Пазур поднялся, рассеянно глядя по сторонам. Костя тоже встал. Он почему-то не был убежден в том, что мастеру потребуется задирать голову, чтобы посмотреть ему в глаза.
– Гм, – сказал Пазур. – Как ты, наверное, догадываешься, я отметил нарушение формы инженер-навигатором.
– Это моя вина, Первый, – потупился Костя.
– Твоя, твоя. Это уж точно… Забудь об этом. Девочка очень красивая, и с этим приходится считаться. По-моему, она решила, что красота – это оружие, которое не должно ржаветь в ножнах. Честно говоря, я не знаю, хорошо это или плохо. Но если девочка думает, что ее место в космосе, не будем ей мешать. Космос всех рассудит. Своих он принимает, а посторонних выплевывает, как вишневую косточку. Далеко и без мякоти.
– Как вы думаете, Первый, – негромко произнес Кратов. – Меня он выплюнет?
Пазур пожал узкими худыми плечами.
– Что я, провидец? – спросил он. – Мне кажется, не выплюнет. Но космос может иметь иное мнение. Итак, я ухожу, Второй. Пускай эти шалопаи считают, что я их не видел. А ты не забывай, что завтра полет.
Он бросил короткий взгляд на пятачок, где в клубах цветного дыма бесновались гигантские фантомы. Лицо его снова перекосилось, будто он глотнул кислятины.
7
– Ты меня почти покорил, «Сатурн», – объявила Рашида, падая в кресло. Ее щеки полыхали, глаза горели, от вечерней прически не осталось и следа. – Я действительно не ожидала, что ты так здорово танцуешь!
– Да кто я перед тобой? – воскликнул Ертаулов. – Мойдодыр, вылезший на подмостки большого балета!
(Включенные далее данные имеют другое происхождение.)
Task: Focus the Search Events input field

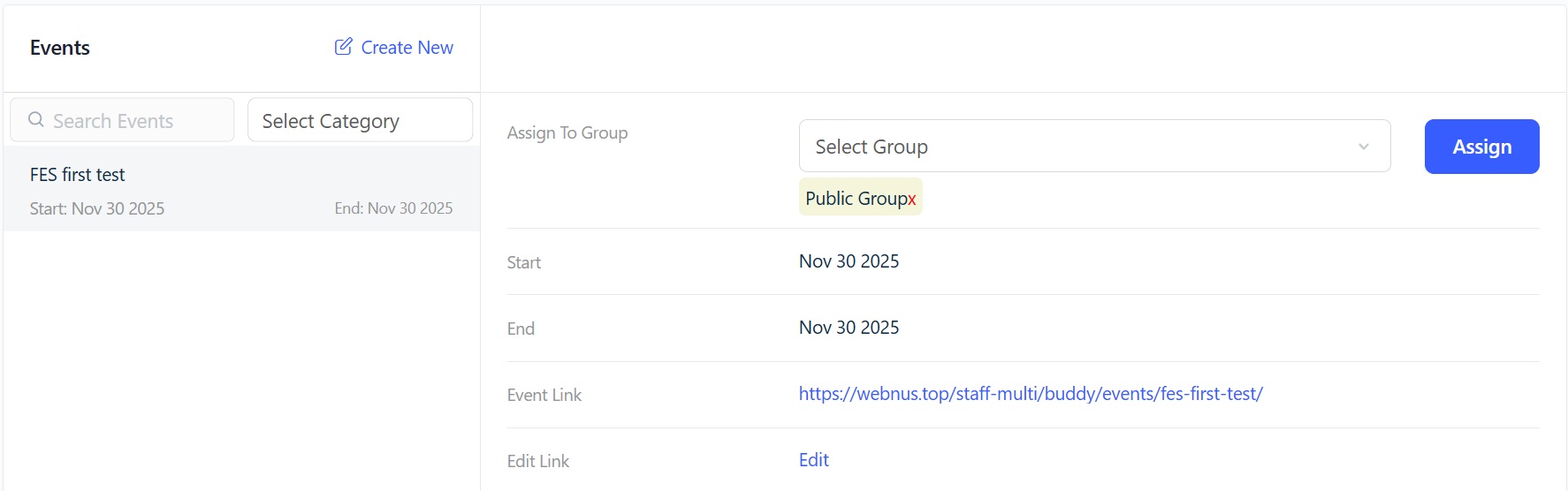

Честное слово, Рашуля, это я без ума от тебя. Зачем ты себя губишь? Иди на сцену, радуй людей, очаровывай их, это твоя стихия. А в Галактике тебе делать нечего, или я ни черта не смыслю в жизни.
– Конечно, не смыслишь, – согласилась Рашида. – Я лишена всяких задатков для настоящего танца. Гены моей матери оказались доминантными. К сожалению… И не кричи на весь зал, а то могут подумать, что ты в меня влюбился.
– А разве можно в тебя не влюбиться?!
– Я и сама так полагала. Оказывается, можно. Видишь, Костя ко мне абсолютно равнодушен. Даже разговаривать не хочет. И это меня озадачивает. Ну, а ты волен влюбляться сколько влезет. Если, разумеется, не ищешь взаимности.
– Что же это за любовь без взаимности? – нахмурился Ертаулов. – Пустая трата времени и сил.